Fortunately, we were able to grab a table before the Winter Park elite arrived to demand our credentials. We dined on some marrow toast, mortadella hotdogs, a half order of house made pasta and a simple but elegant, wood-fired margherita pizza. I think we can agree we chose the perfect combination for a wonderfully dainty lunch? The next stop took us to the lounge in Hamilton’s Kitchen at the Alfond Inn. Since Prato is just a short walk away and the town has insufficient parking, we decided to hoof it and burn off some calories. Hey, if you’re going to eat so much that your caloric intake reaches five digits, every breath we take, every step we make, every move we make counts. This was more of a palate cleanser as the purpose was to enjoy a few well-prepared cocktails. We couldn’t resist ordering a basket of shoestring cheesy garlic frites from the bar.

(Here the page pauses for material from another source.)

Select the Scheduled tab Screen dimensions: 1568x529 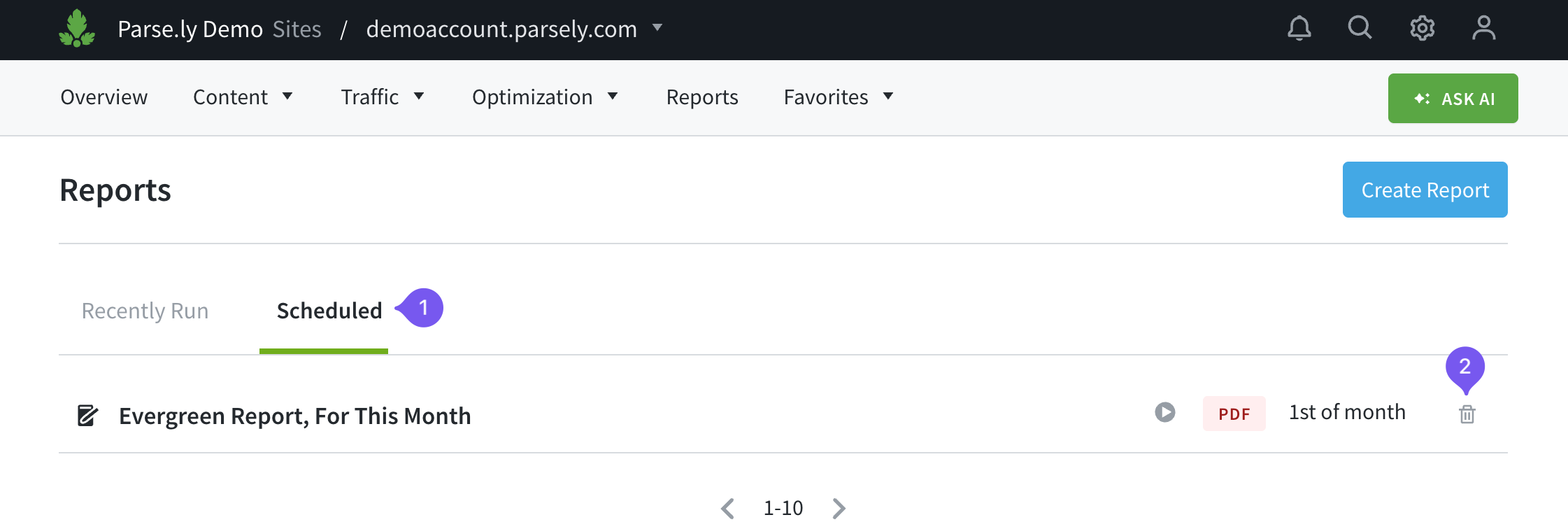coord(329,311)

Moving on to Cask & Larder, probably the one restaurant we haven’t really covered that is most deserving. I wrote up a blurb for the Lakelander magazine if that counts. Either way, it bears repeating, they need more attention from us. This was the one place where our scheduling failed a bit. They open the bar at 4 pm which was fine, but they offer a very limited menu until 5 pm when the dining room opens. At the bar they offer oysters and boiled peanuts, as well as chicken liver and ham biscuits. At 5 pm, it’s no holds barred starring Hulk Hogan. Rated R for strongly suggestive oyster aphrodisia.

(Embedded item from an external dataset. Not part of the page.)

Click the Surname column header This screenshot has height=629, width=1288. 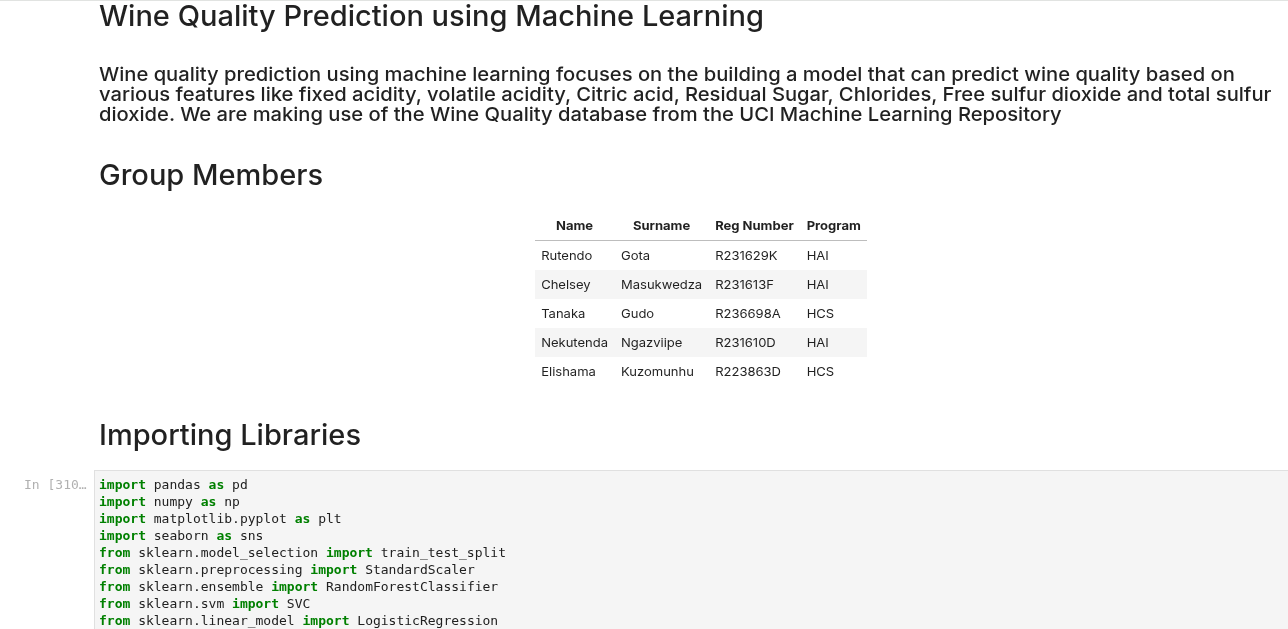point(661,226)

At this time, we had to say goodbye to Brittany, an original member of the caravan, only to welcome the Raschkes, a couple of true food lovers from Tampa. They were already waiting for us at Pharmacy, a secretive restaurant and speakeasy type place that you’ll never ever find without a bunch of help. On my GPS it gives the address. Fair enough. Should have been easy to find right? Wrong. As I parked, the location is supposed to be within the confines of an upscale shopping area, considered Orlando’s restaurant row. It’s the area where all the excessively wealthy, mega-rich millionaire Orlandoans go to eat, (i.e. Tiger Woods, John Morgan, Daniel Dennis and Carrot top). I literally walked around for 10 minutes trying to find this place. It got so confusing and labyrinthine I felt like the illuminati were testing my might. I don’t want to ruin the fun if you choose the path of dining at Pharmacy. Just go find it your own dang self.

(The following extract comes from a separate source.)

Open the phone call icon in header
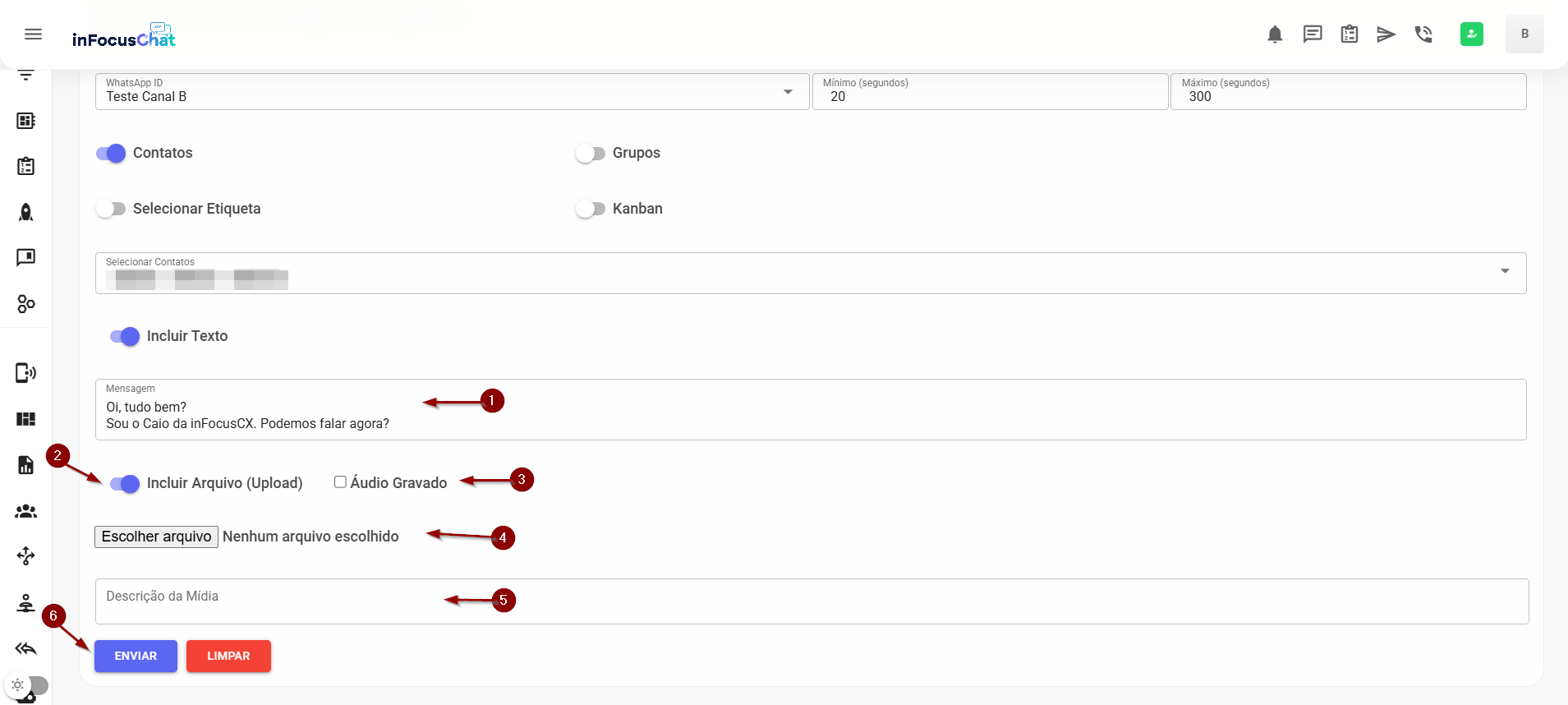Image resolution: width=1568 pixels, height=705 pixels. (x=1423, y=35)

Our last spot was a departure from the newer, trendsetting places we had been accustomed to over the entirety of the day. Hanamizuki is not like any other Japanese restaurant I’ve been to in Florida. I’ve never been to Japan, though not for lack of wanting. If I could guess what “real” Japanese food tastes like, without having to cater to western sensibilities, I imagine Hanamizuki is as close as you’ll find within 200 miles. I had been once before with my wife and was completely awe-struck by inspired preparation of the dishes. As a whole I remembered how much the restaurant had me interrogating myself. There was no question that the food was great. Actually, some of it was the best I had eaten in a while. My wonderment stemmed more from how I should approach tradition. I questioned how authentic I want food to be, compared to what I’ve trained my palate to think tastes good? How far am I willing to push the limits? Either way you slice it, whether it be with a dull butter knife or a precision Yanagi ba, this nuta: akami maguro or yari ika dressed in white miso, hot mustard and wilted scallion was freaking incredible. It’s got to be if you order it three separate times in the same sitting!
These are not the only restaurants in Orlando worth investing a whole day for. They are however, within the circle of friends I choose to associate with, the most appropriate representation of food crawl perfection, each offering a cavalcade of small plate options and a myriad of tasty drinks. For an evening of sane, one meal/one restaurant dining, all of these places easily stand alone. Since this trip, a whole new group of places have opened and are flourishing over in Orlando. It’s high time we plan Round 2.